In [1]:
import os
import pandas as pd

clean_dataset_path = f'../CLEAN_Dataset/clean_manga109'

manga_titles = [f for f in os.listdir(clean_dataset_path)]


### 1. Overall JP char count in EVERY Manga | Total JP char in each page

In [2]:
stat_overall_jp_char_count = {}
stat_total_jp_char_page = {}

for manga_title in os.listdir(clean_dataset_path):
  manga_title_path = os.path.join(clean_dataset_path, manga_title)

  jp_char_count_manga = 0

  for manga_page in os.listdir(manga_title_path):
    page = os.path.join (manga_title_path, manga_page)
    # print(page)

    df = pd.read_csv(page)

    if 'text_content' in df.columns:
      text_content_col = df['text_content']
      jp_char_count_page = 0

      for text in text_content_col[text_content_col.notna()]:
        if text.strip():  # check if text is not just whitespace
          jp_char_count_page += len(text) # Total JP character count in a page
          stat_total_jp_char_page[manga_page] = jp_char_count_page

      jp_char_count_manga += jp_char_count_page # OVERALL JP character count in a manga title
    
  stat_overall_jp_char_count[manga_title] = jp_char_count_manga
  # print(f'Overall JP character count on manga {manga_title}: {jp_char_count_manga}')


### 2 Manga Page count

In [3]:
stat_manga_page_count = {}

for manga_title in os.listdir(clean_dataset_path):
  manga_title_path = os.path.join(clean_dataset_path, manga_title)

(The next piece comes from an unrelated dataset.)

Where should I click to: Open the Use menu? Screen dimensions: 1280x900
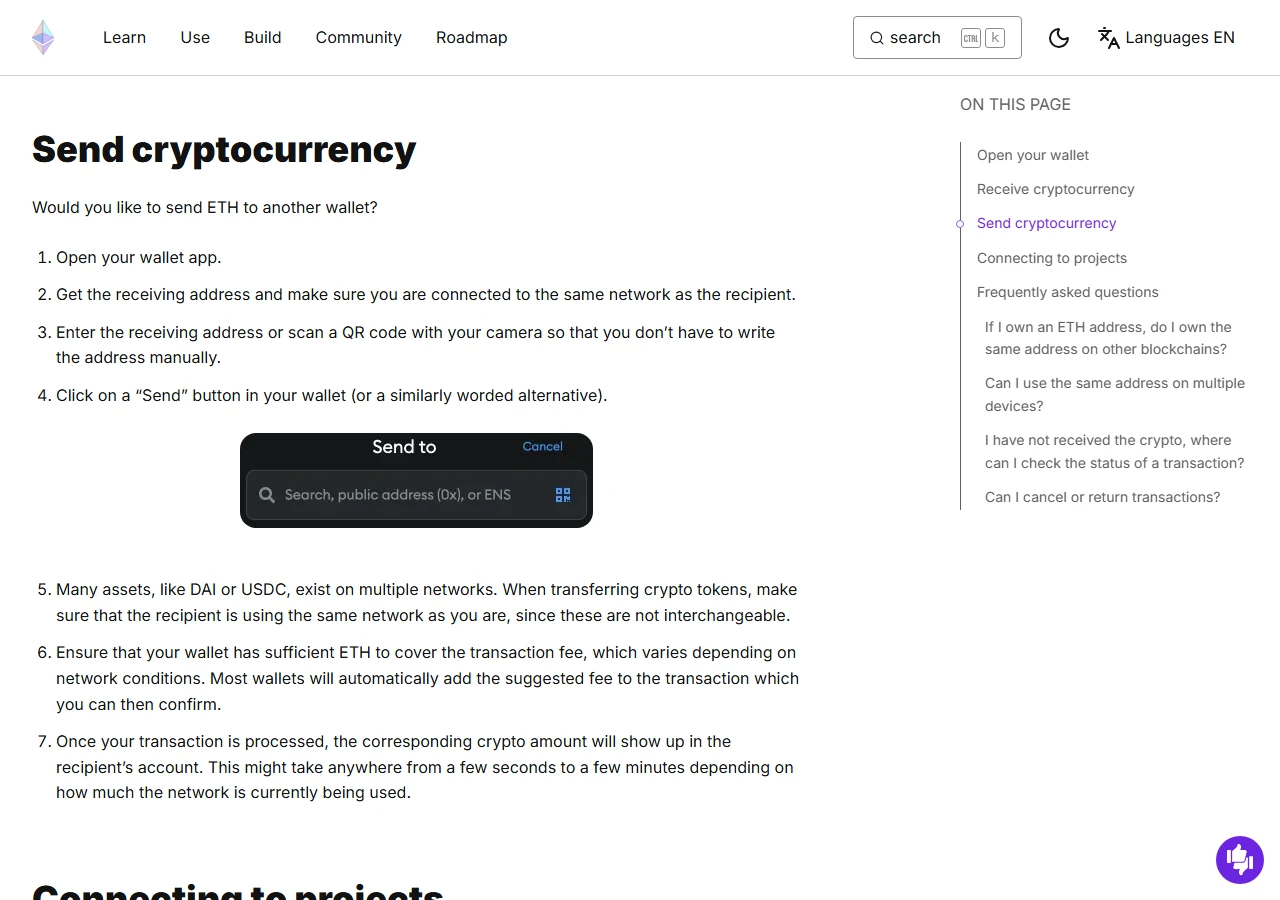click(x=195, y=38)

  stat_manga_page_count[manga_title] = len(os.listdir(manga_title_path)) * 2

# print(stat_manga_page_count)


### 3. Genre/Demographic Target/Year extract

In [4]:
import requests
from io import StringIO
from bs4 import BeautifulSoup

stat_manga_genre = {}
stat_manga_demo_target = {}
stat_manga_year = {}

url = 'http://www.manga109.org/en/explore.html'
response = requests.get(url)
soup = BeautifulSoup(response.content, 'html.parser')

table = soup.find('table', class_='tablesorter')

df = pd.read_html(StringIO(str(soup)), attrs = {'class': 'tablesorter'})[0]

for index, row in df.iterrows():
  folder_name = row["Folder Name"]

  manga_genre = row["Genre"]
  manga_demo_target = row["Target"]
  manga_year = row["Age"]

  stat_manga_genre[folder_name] = manga_genre
  stat_manga_demo_target[folder_name] = manga_demo_target
  stat_manga_year[folder_name] = manga_year


### 4. Average JP char count in each page of every manga

In [5]:
stat_avg_page_jp_char_count = {}

for title, count in stat_overall_jp_char_count.items():
    stat_avg_page_jp_char_count[title] = count / stat_manga_page_count[title]

# print(stat_avg_page_jp_char_count)

### 5. Number of UNIQUE characters in EVERY Manga

In [6]:
import regex as re

stat_manga_unique_chars_count = {}
stat_manga_unique_chars = {}

for manga_title in os.listdir(clean_dataset_path):
  manga_title_path = os.path.join(clean_dataset_path, manga_title)

  unique_vocab_count = set()

  for manga_page in os.listdir(manga_title_path):
    page = os.path.join (manga_title_path, manga_page)

    df = pd.read_csv(page)

    if 'text_content' in df.columns:
      text_content_col = df['text_content']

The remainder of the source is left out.